California Attorney General Xavier Becerra announced Thursday he will file another motion in an antitrust lawsuit to stop Valero Energy Corp. from purchasing a Martinez oil terminal, which he says could raise gas prices.
Plains All American Pipeline currently owns the terminal, which imports and exports petroleum. According to Becerra, if Valero acquires the terminal, all three “critical” Northern California petroleum terminals would be owned by refineries. That would stifle competition and potentially cause gas prices to spike in a state where prices are already above the national average, he said.
“The demand for gasoline won’t dictate the price of gasoline,” Becerra said. “It could be that the suppliers can manipulate the supply to dictate the price of gasoline.

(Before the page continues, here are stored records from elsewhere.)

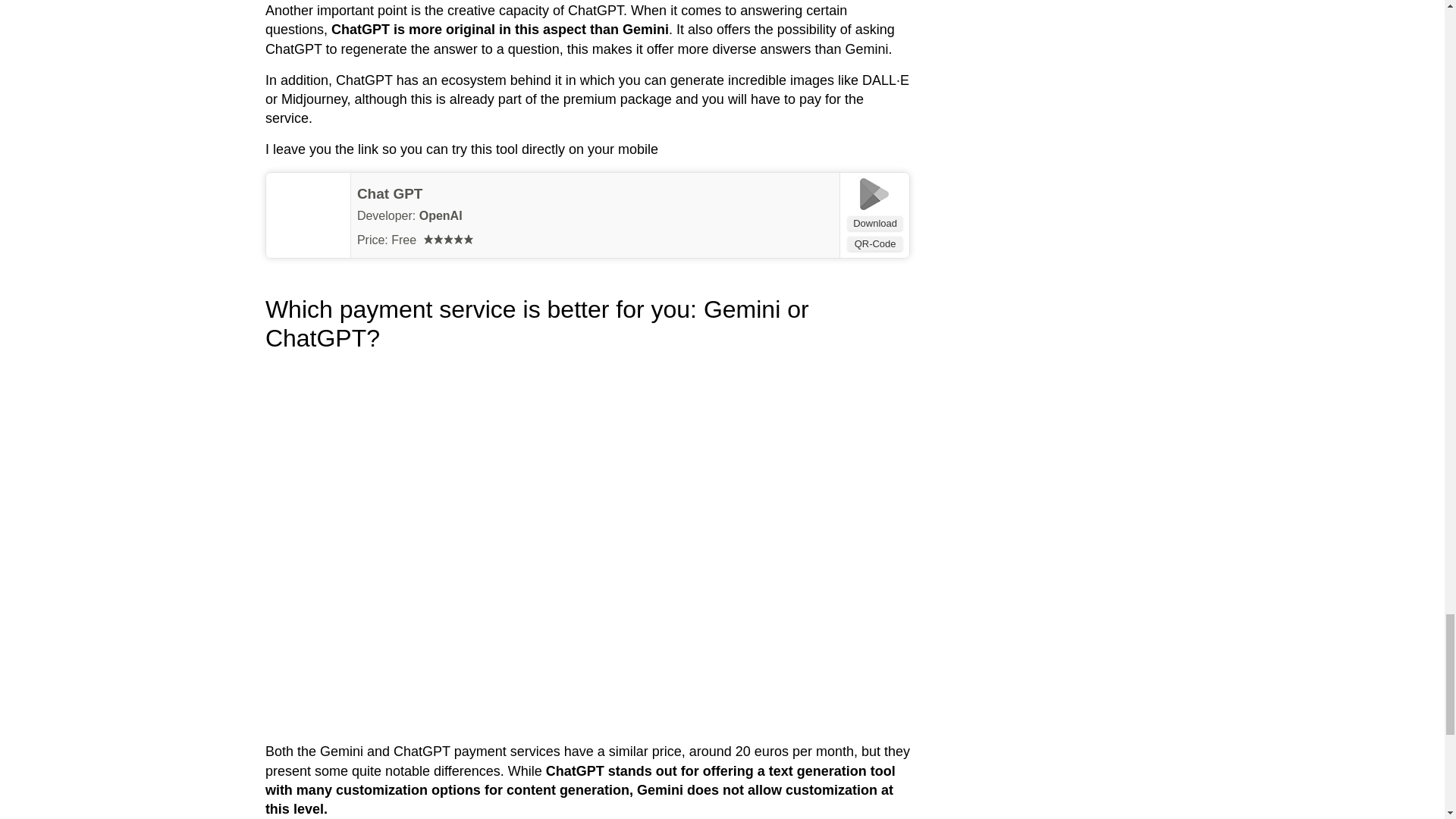
OpenAI (441, 215)
5 of 5 stars (448, 239)
Chat GPT (389, 193)
Download (874, 223)
Chat GPT (389, 193)
Given the description of an element on the screen output the (x, y) to click on. 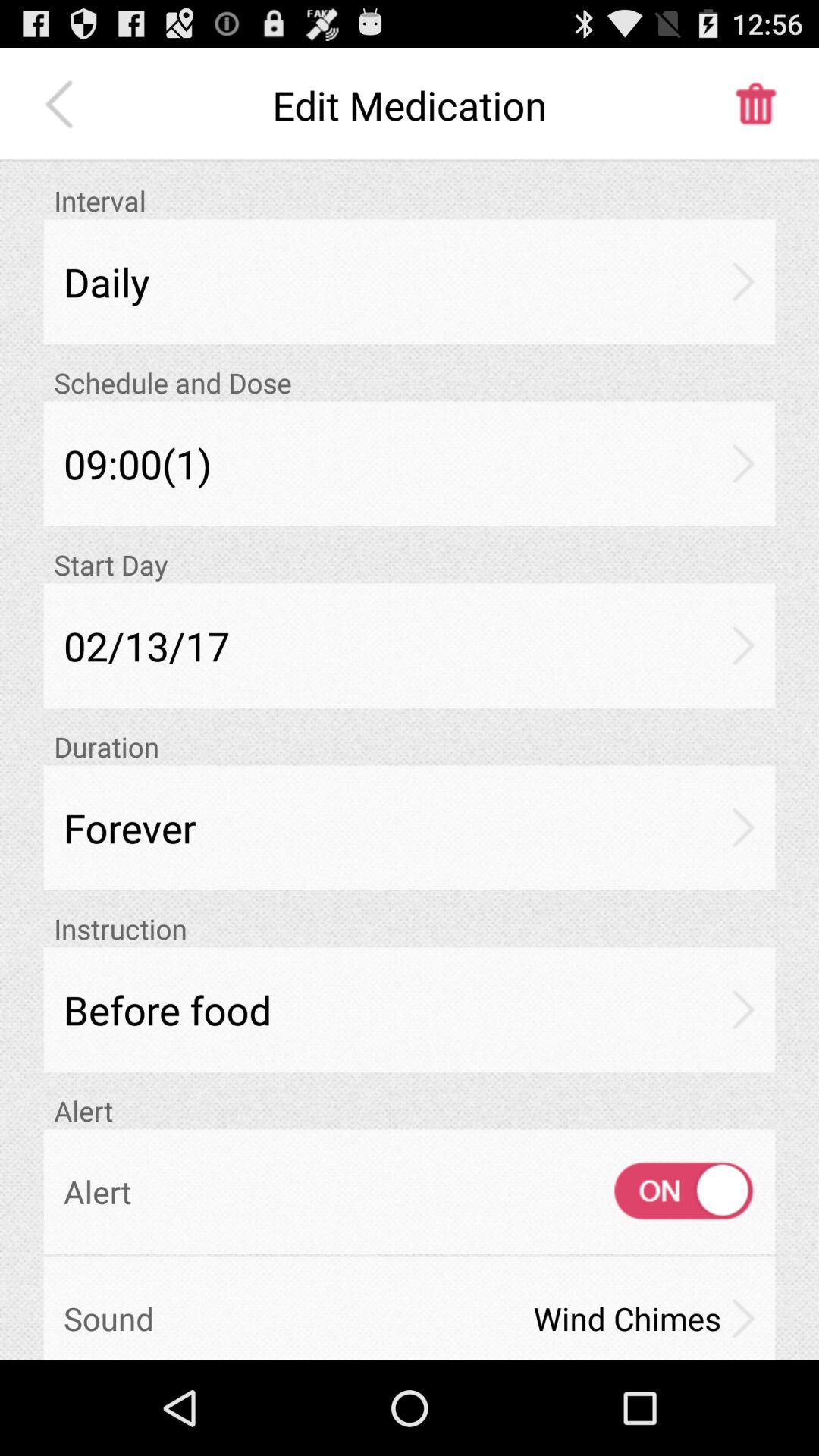
launch 09:00(1) (409, 463)
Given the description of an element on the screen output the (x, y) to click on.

That is not good for California families.”
In a statement, Valero said it will fight the lawsuit, noting the Federal Trade Commission has been studying the issue for 10 months and has not stepped in to stop the deal.
Valero also said it wants to expand capacity at the terminal to benefit California consumers.
One of Becerra’s predecessors, Bill Lockyer, forced Valero to sell the Martinez facility in 2005 as part of an antitrust deal after the company acquired two terminals under an earlier business deal.
“When there is a settlement, you don’t expect the company to undo parts of that down the line,” said UC Hastings Law professor Robin Feldman. “At the same time, times change, competition changes and the question is always, what is the market today?”